*** RECORDS FOR THE TASK Section Begins ***

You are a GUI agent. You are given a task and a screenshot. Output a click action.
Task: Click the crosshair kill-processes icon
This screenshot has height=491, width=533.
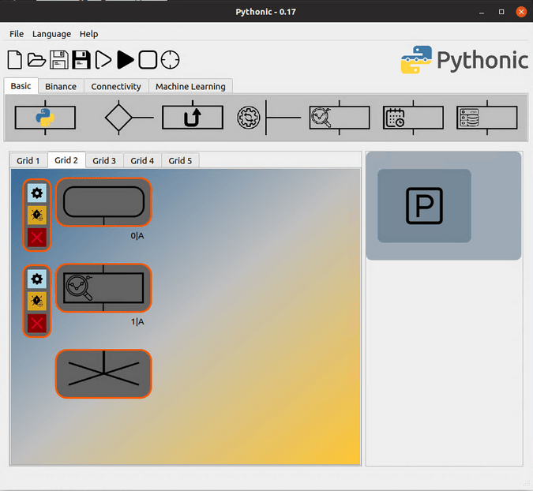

*** RECORDS FOR THE TASK Section Ends ***
*** RECORDS FOR THE TASK Section Begins ***

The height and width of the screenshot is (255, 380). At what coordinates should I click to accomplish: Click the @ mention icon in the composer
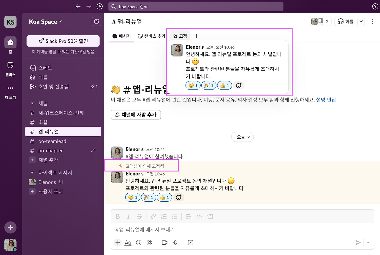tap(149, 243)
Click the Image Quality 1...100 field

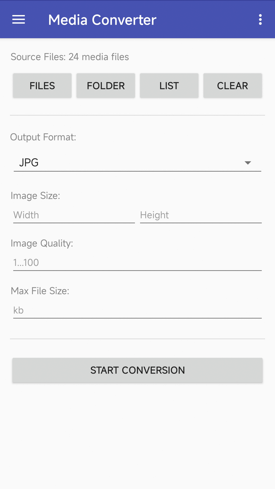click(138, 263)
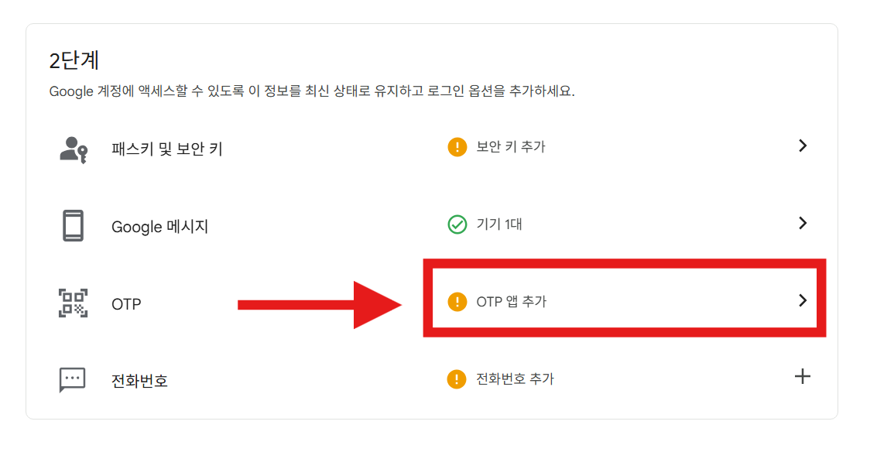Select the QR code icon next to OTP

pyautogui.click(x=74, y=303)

*** RECORDS FOR THE TASK Section Ends ***

### TRY IT
Could you set down, word for word, only the lines above from the line with "You are a GUI" to the line with "This screenshot has height=491, width=533.", including both?

### TASK OUTPUT
You are a GUI agent. You are given a task and a screenshot. Output a click action.
Task: Click the crosshair kill-processes icon
This screenshot has height=491, width=533.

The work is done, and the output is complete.